Do not keep your DC inside because of your batshit neighbours' entitlement

Nekomata · 01/08/2022 13:27

I haven't read all the replies, but can you ask them what time the dog is usually out in the garden? Maybe there is some kind of compromise to be reached here. Like if you know the dog is out 7am-8am and 5pm-6pm, maybe you could agree to avoid noise during those times or something.

if the dog is out all day, every day, then it can't be helped, but your kids have a right to pay outside.

RainbowsMoonbeams · 01/08/2022 13:29

Are you meant to tiptoe around your garden indefinitely now? Forget that, they should have bought a house with no neighbours if the dog is that sensitive to noise.

Branleuse · 01/08/2022 13:33

i dont think you should put your new neighbours bizarre demands over their mental dog, over your own family being able to use your garden in the school holidays to play normal games.
If their dog cant handle the sound of kids playing, then they should have considered that when choosing where to move.

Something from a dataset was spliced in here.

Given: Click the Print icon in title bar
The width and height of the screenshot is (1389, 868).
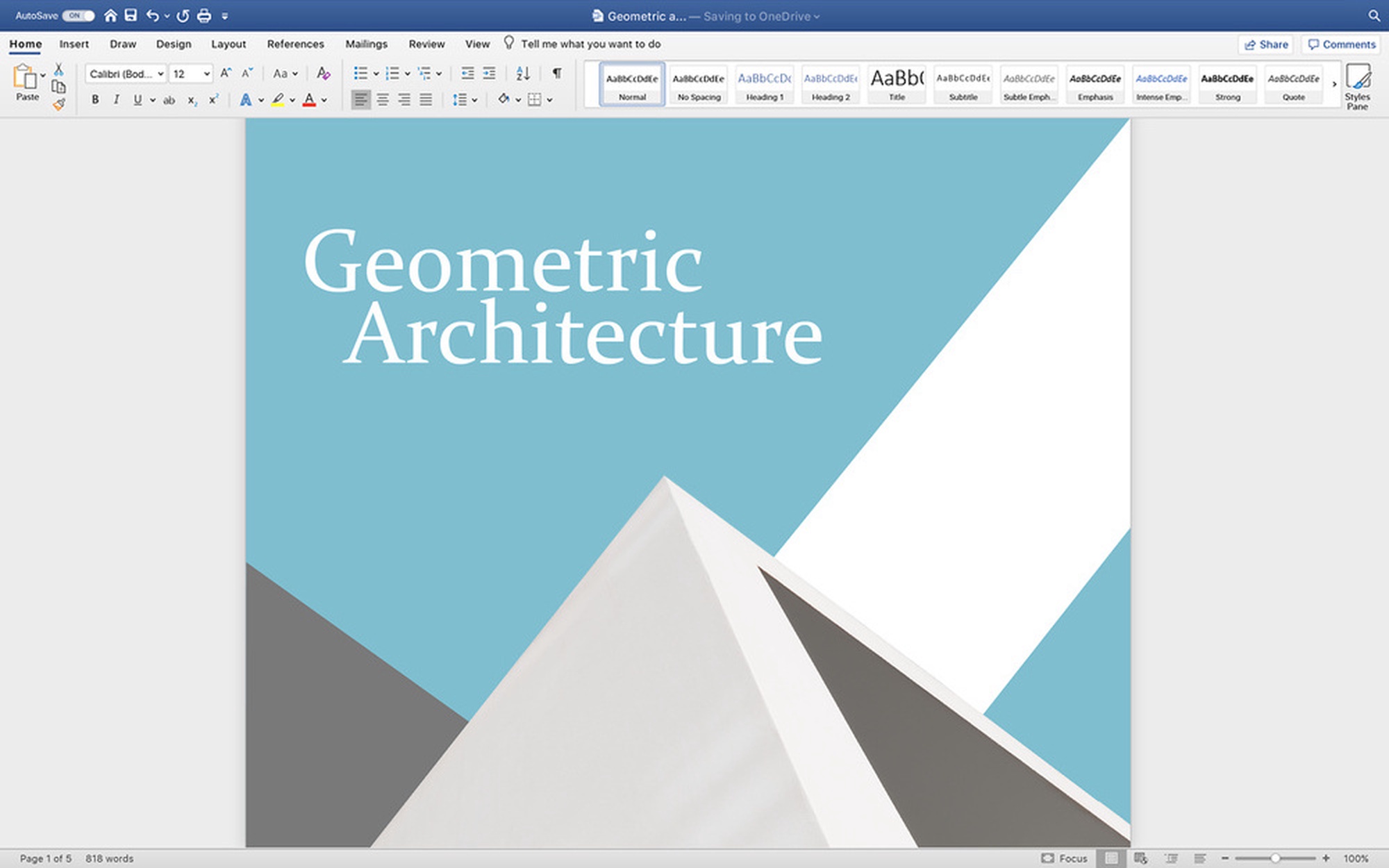Looking at the screenshot, I should (204, 16).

InYerFace · 01/08/2022 13:33

The dog seems to have the run of the garden at all times, but that could be because it's warm at the moment so they've always got the back door open. They both work from home so no need to close their back door, I'm guessing.

OP posts:
BeenHereForYonkyDoodles · 01/08/2022 13:34

We had a family dog years ago who used react when the kids next door played football. So we acted like normal people and brought her in when she started barking.
Please don't stop your kids playing in their own garden. If they come around again suggest they find a dog trainer who could help them.